In the long-established career of Radiohead, the Oxford group’s members have also dabbled in collaborations and solo output. Jonny Greenwood has had perhaps the most critically acclaimed and rewarding time of it, composing film soundtracks (including his outstanding award-winning score for the equally outstanding opus There Will Be Blood), while Thom Yorke released The Eraser in 2006, which allowed him to pay tribute to all things related to the Warp back catalogue in an album based around beats and synths.
With the band mid-way through recording their eighth, the time is just about right for drummer Phil Selway to enter the fray with Familial, his solo debut – and with his full given first name. No one, including himself, knew that he could sing until he took part in Neil Finn‘s 7 Worlds Collide project in late 2008 when he contributed two original recordings (The Ties That Bind Us and The Witching Hour). Spurred on by his successes there, he encouraged himself to get down to recording a full-length LP alongside Glenn Kotche and Pat Sansone from Wilco, Sebastian Steinberg from Soul Coughing, and Lisa Germano.

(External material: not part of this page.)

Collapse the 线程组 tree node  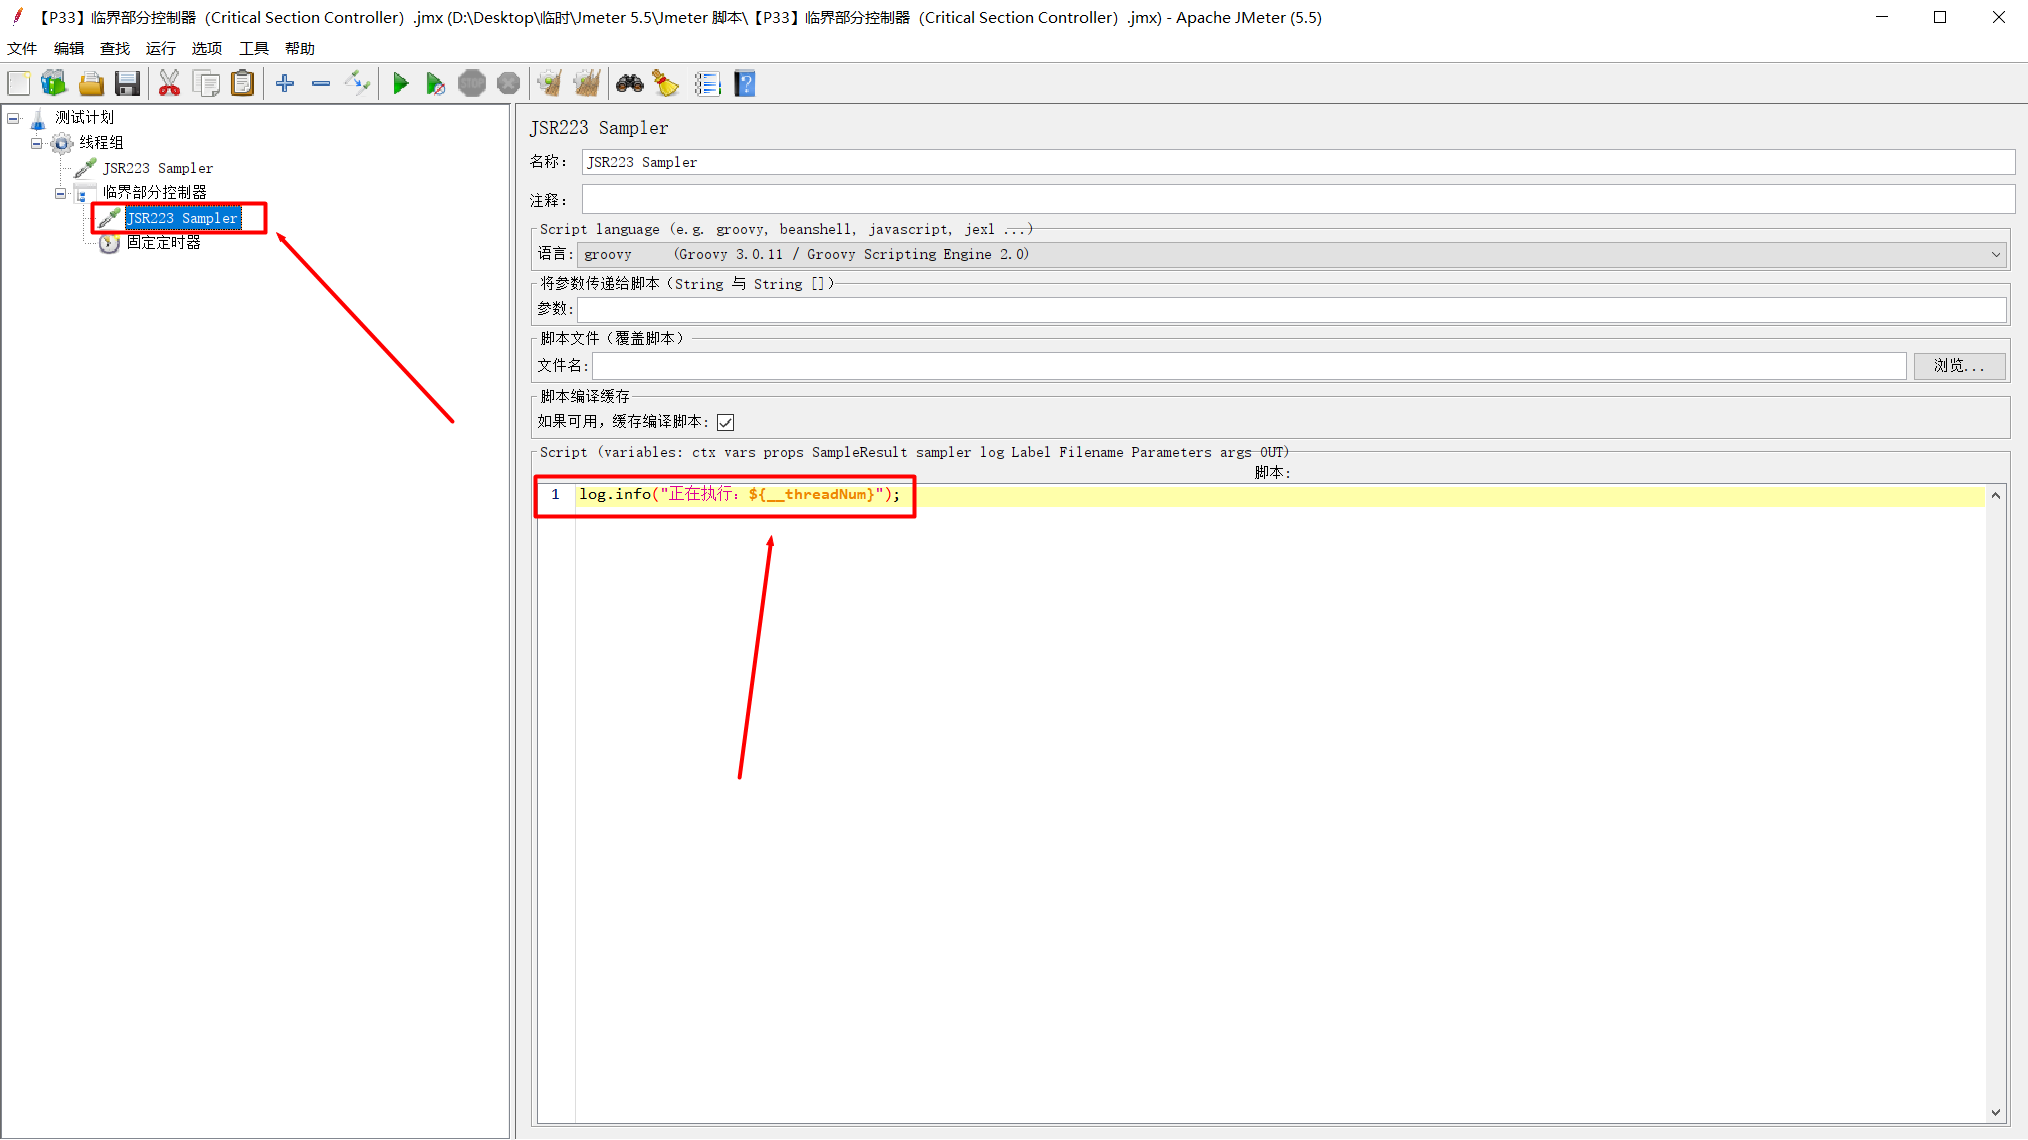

The result is an album that, unsurprisingly for something released on Bella Union, is incredibly folky and intimate. And Selway can sing. In songs like Beyond Reason his rasping vocals echo that of a gentler, softer Jeff Tweedy. Because of the clarity of his voice, his lyrics are striking and reveal an interesting portrait of himself and his own life as he reaches middle age. The lyrics of Patron Saint sound extremely personal and culminate with a stark couplet: “The lights are burning bright/But no one’s home./” Broken Promises is a maudlin attempt to move on from feelings of hurt and sadness (“Look up at my face/And you’ll see peace for the very first time”), and the gorgeous Don’t Look Down is looking fear head on and attempting to conquer it (“Silence the voice in your head/Some things are better left unsaid”).

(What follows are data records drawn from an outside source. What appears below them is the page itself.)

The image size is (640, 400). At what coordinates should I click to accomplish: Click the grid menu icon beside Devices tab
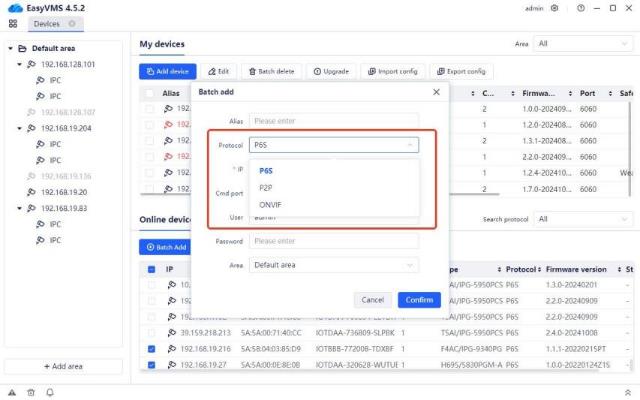point(13,23)
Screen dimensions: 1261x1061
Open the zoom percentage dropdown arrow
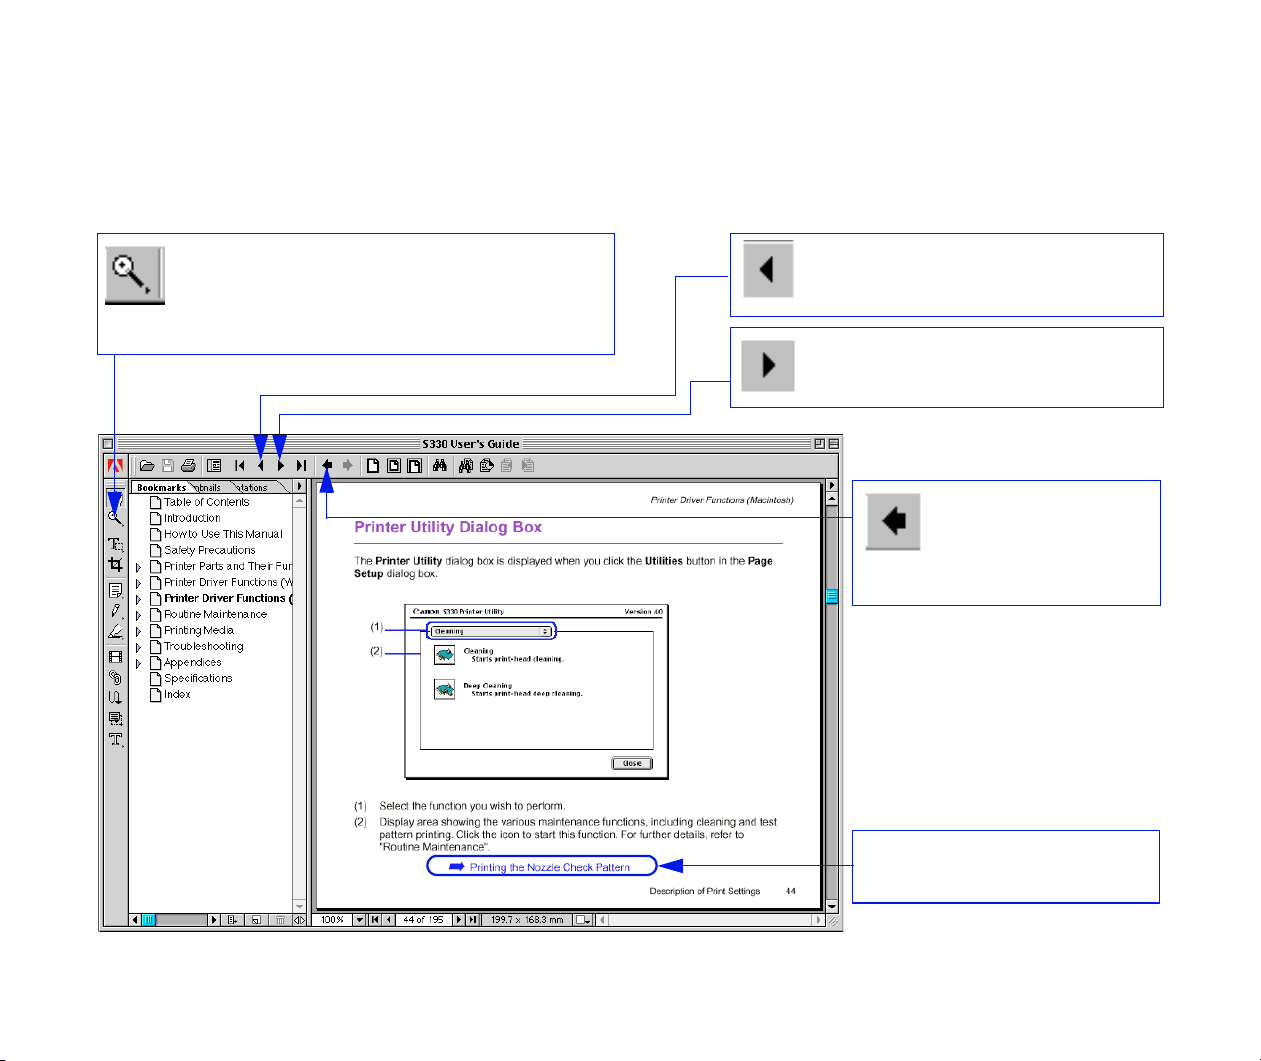click(x=360, y=920)
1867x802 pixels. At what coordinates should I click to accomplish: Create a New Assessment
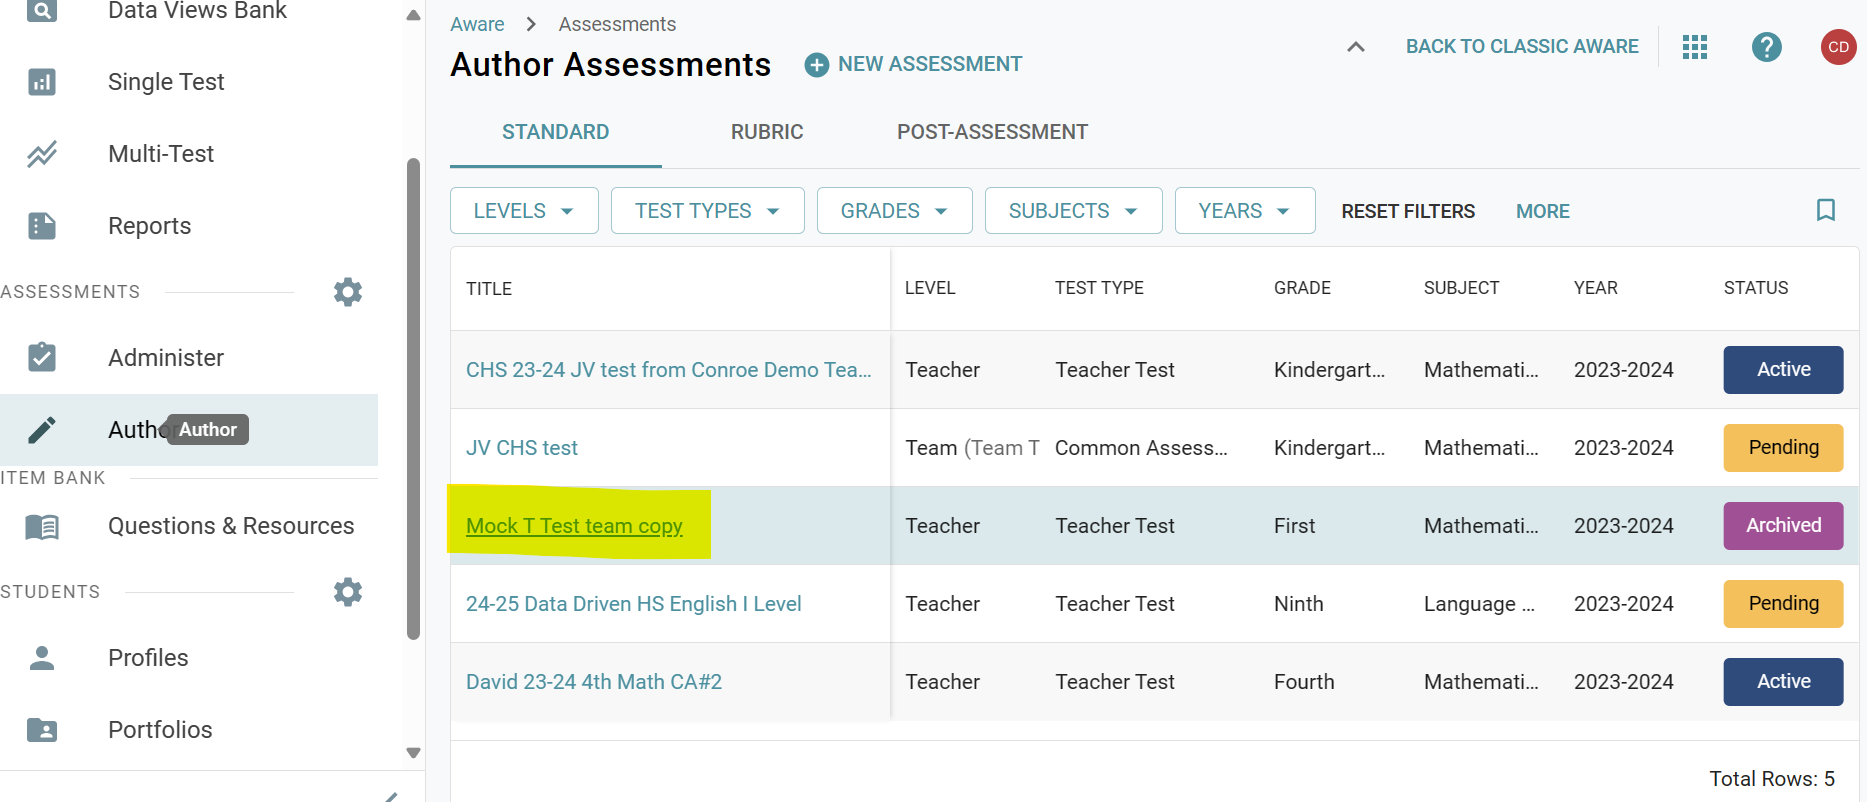pos(914,64)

The only real problem with Familial is that, as a whole, it feels rather samey and familiar (no pun intended); it would have been interesting to see a mix of dynamics. Also, compared with other Radiohead side-projects (which is extremely unfair but it really can’t be helped) it doesn’t have the same replay factor that his bandmates achieved. That isn’t to say, however, that the songs are not well composed – Falling, for example, is a beautifully fragile piece. Besides, these are flaws that, in the grander scheme of things, are minor.

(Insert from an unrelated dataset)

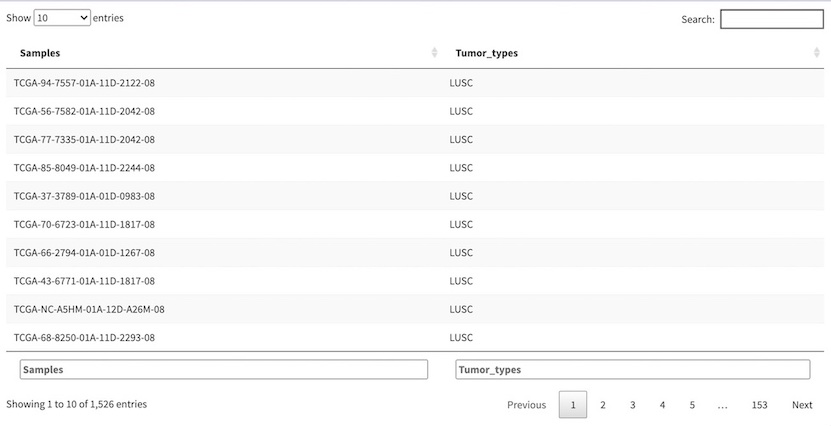This screenshot has height=426, width=831.
Task: Open the Show entries count dropdown
Action: [x=62, y=18]
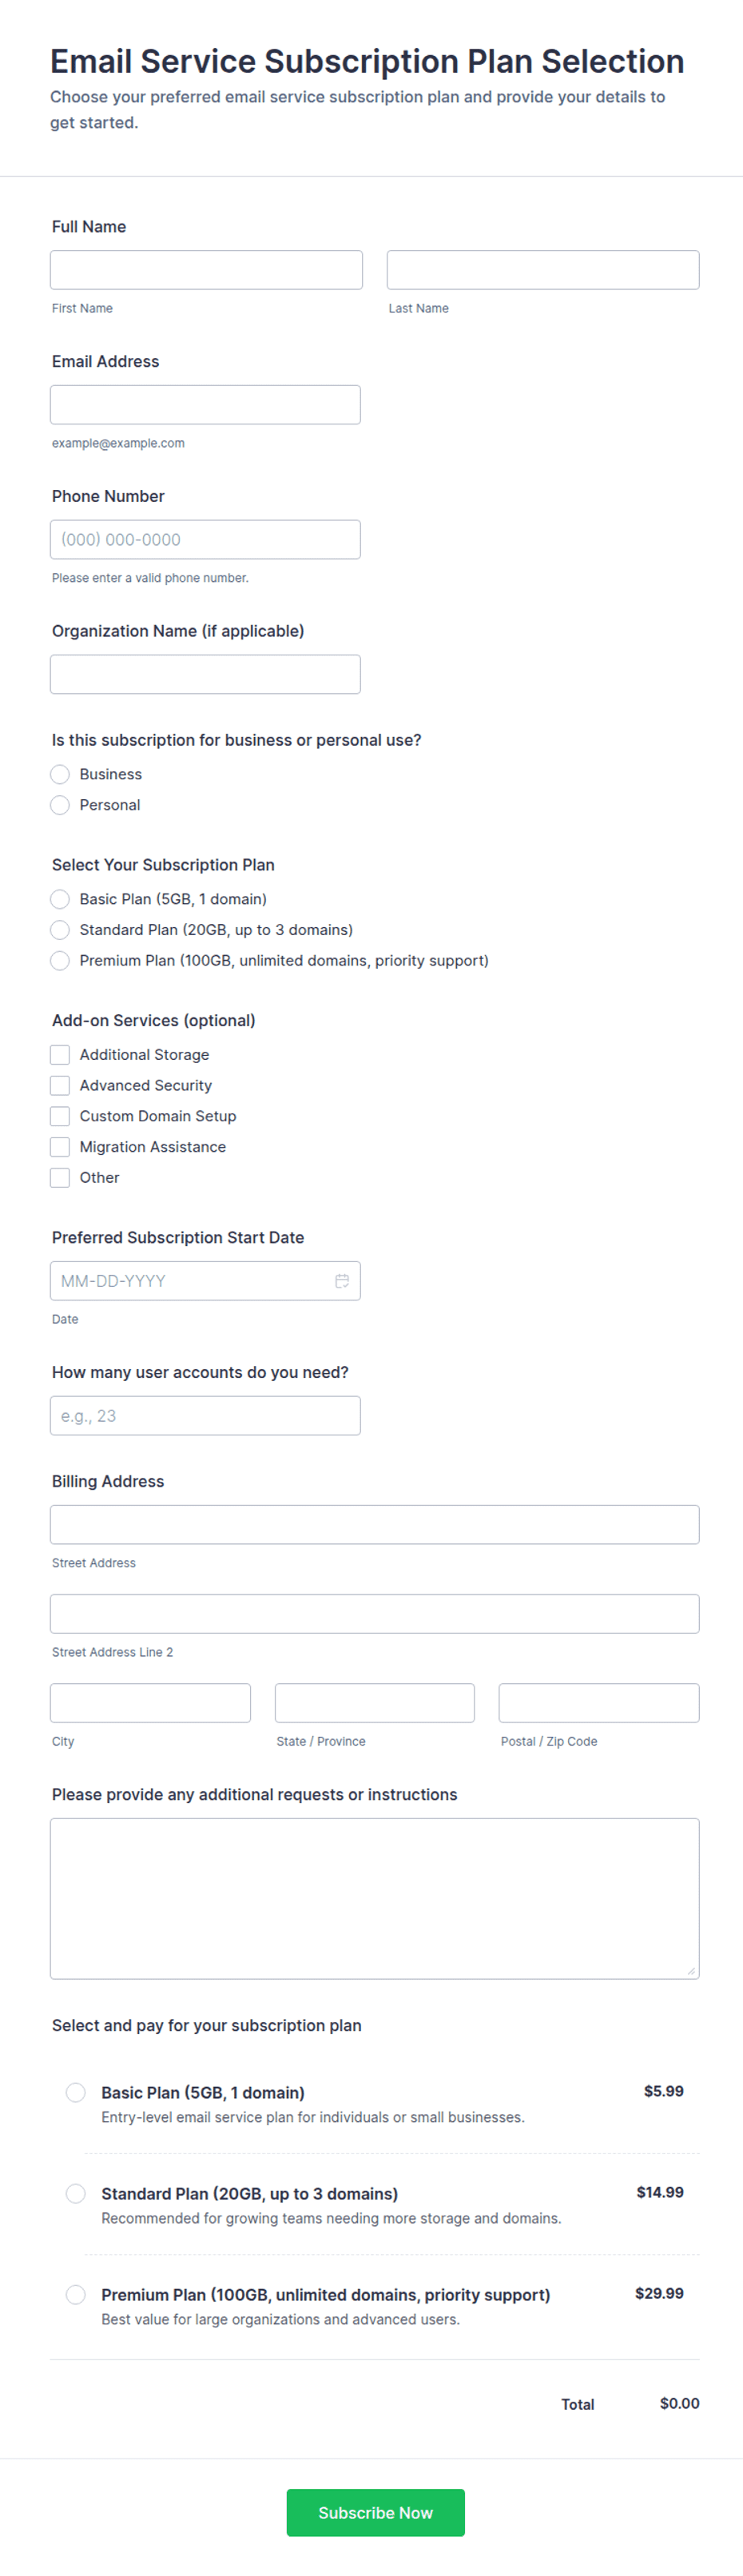Select the Phone Number input

pos(205,540)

Familial is a solo album that has qualities you might not have expected to begin with: vivid, memorable lyrics that describe a variety of emotions, its incredibly soft arrangements and, of course, the fact that he can actually sing, proving wrong the famous ‘drummers are not frontmen’ rock’n’roll myth in the process. It sounds like a record that Selway needed to make as part of a healing process. This brave album will entice Radiohead die-hards, but it should also bring its creator an entirely new audience as he steps momentarily into the spotlight.